Whatever you do, get everything in writing up front and make sure it's to your satisfaction before letting anyone start working.


----------



## kwmainer (Aug 21, 2009)

Okay... 3 estimates. When the time comes, it's done... 

And I'll have a conversation with an inspector I know, when I'm up there in a month or so. Just a 'chat' you know... 

Yeah, I'm not sure if it needs doing or what. Seems that many farms up here have 2, 3, 7 or more wells on em. We're talking 50 acres or more... 

BTW... for the other florida person. We are total DIYers. We did it ourselves, no contractor. My hubby and his dad sheathed our well with, I think..., perf pipe. (whatever it was they did, it was to Code). Keeps the sand out, and is overall better. Well produces what we need now (only for irrigation, we have city water for the house). 

It pays to be married into a family of surveyors, engineers and engine mechanics!!!! 

Lovin' it! 
kwmainer


----------



## Speedbump (Aug 21, 2009)

> My hubby and his dad sheathed our well with, I think...



I'm not sure what sheathing a well entails and I've been a Well Driller all my life.  You can put a liner in one with a boot or Jaswell seal as they are called to case off a bad zone in the well.  This is done more in certain parts of the country more than others.  It is rare in my area, but all the wells around here are made in limerock.


----------



## kwmainer (Aug 21, 2009)

Speedbump said:


> I'm not sure what sheathing a well entails and I've been a Well Driller all my life.  You can put a liner in one with a boot or Jaswell seal as they are called to case off a bad zone in the well.  This is done more in certain parts of the country more than others.  It is rare in my area, but all the wells around here are made in limerock.

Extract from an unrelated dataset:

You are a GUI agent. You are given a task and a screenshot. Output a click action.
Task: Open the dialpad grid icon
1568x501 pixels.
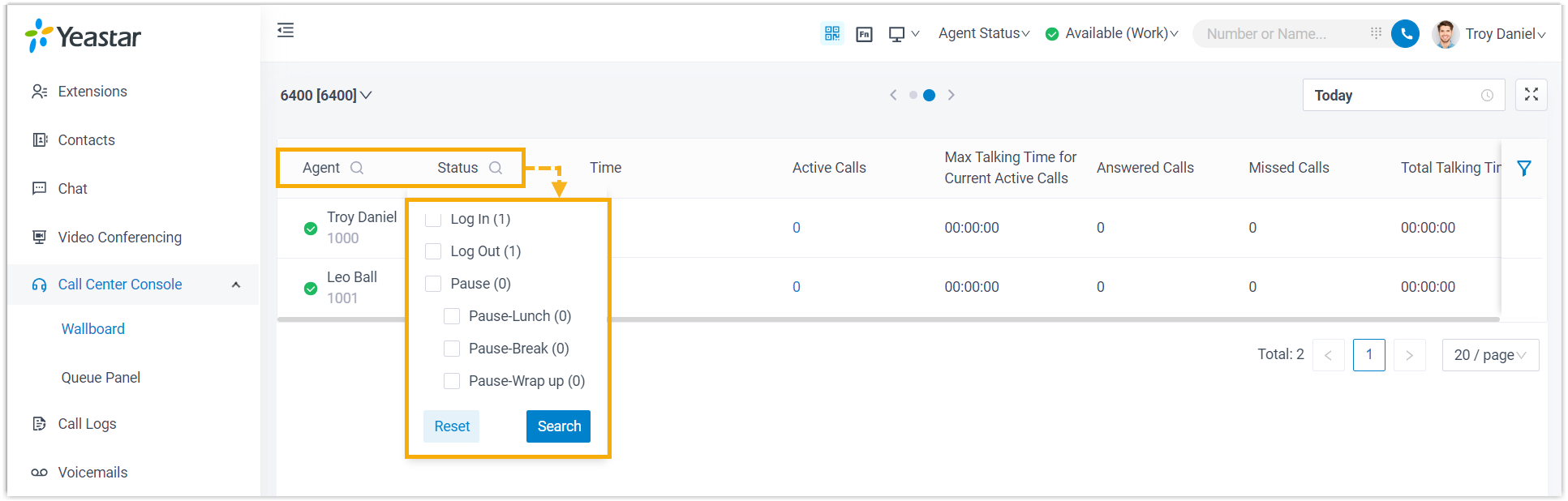click(1376, 33)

South Florida is all sand, so the prob. with most wells (as explained to me) seems to be that the shaft just collapses on itself. I'm not a well person, and I'll be the first to say so! Our irrigation well, is not all that deep as wells go, it's not intended to pull drinking water. It's also original to the house, so like 60's ish.  I guess they lined it or relined it simply to keep the sand intrusion under control. They prob. also flushed any existing sand out of it somehow. I'm not sure. That was not one of my projects per say.... 

I can tell you it was an all day project, using one large Home Depot gift certificate, several multi-extension hoses, one ladder, and one rebuilt pool pump ... and.... involving two engineers, one GC, one county building inspector, one electric company employee, one postal worker (a neighbor) and one sandwich/cold-drink procurer (me). lol. 

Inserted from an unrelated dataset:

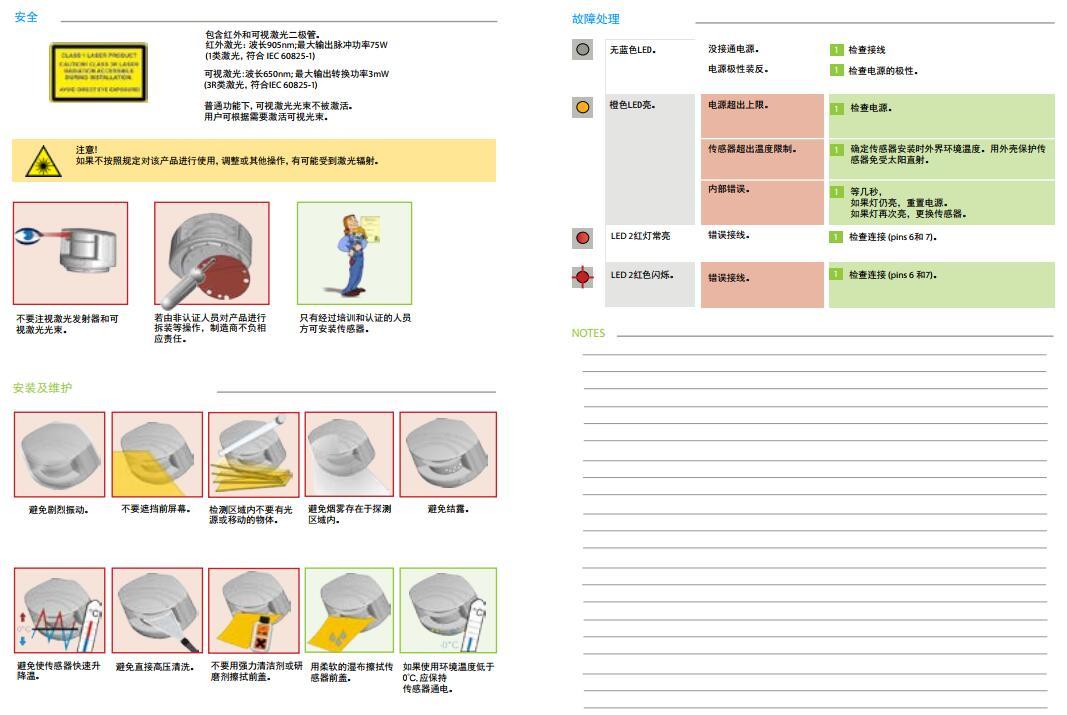The image size is (1067, 715).
Task: Click the green 1 badge beside 检查电源的极性
Action: tap(837, 70)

Seriously, for something like a brand new, drinking water well through rock... we'd have it done professionally.


----------



## Speedbump (Aug 21, 2009)

OK, I'm with you.  Your talking about a shallow well or surface water.  They are made in sand. There are many ways of putting one it.  Most of them are pvc pipe with a sand point (screen) on the bottom.  Lots of them in the ST. Pete area also.


----------



## kwmainer (Aug 21, 2009)

Speedbump said:


> OK, I'm with you.  Your talking about a shallow well or surface water.  They are made in sand. There are many ways of putting one it.  Most of them are pvc pipe with a sand point (screen) on the bottom.  Lots of them in the ST. Pete area also.



Yes, that's it. Our old one was failing, bubbles, sand, crusty or stopped up sprinkler heads. 

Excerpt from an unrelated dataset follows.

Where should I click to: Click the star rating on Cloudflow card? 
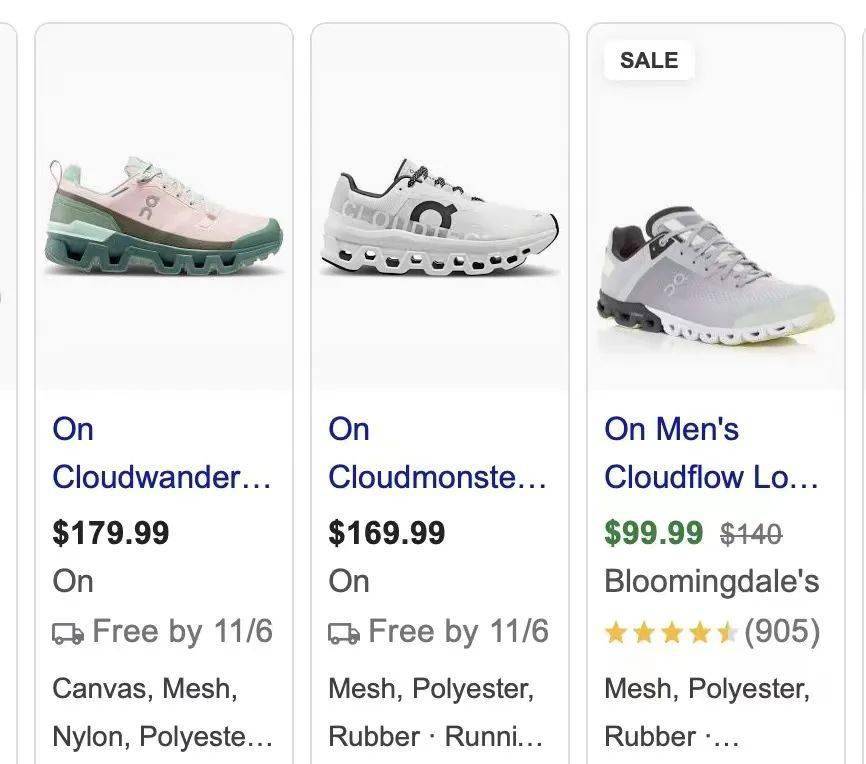[x=671, y=632]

Thanks for the link to the FAQ page. Good reading. 

Hum... I'll be sure to send you a message if we happen to purchase this particular property. It's high on my list, but the price is too steep at the moment... :hide:


----------



## Speedbump (Aug 22, 2009)

> Hum... I'll be sure to send you a message if we happen to purchase this particular property. It's high on my list, but the price is too steep at the moment...



I wouldn't wait too long, I don't think property in Florida is going to get any lower in price than it is right now.  We're actually starting to turn the corner into better home sales.  I wish I had a few million laying around.  I would be buying all I could.


----------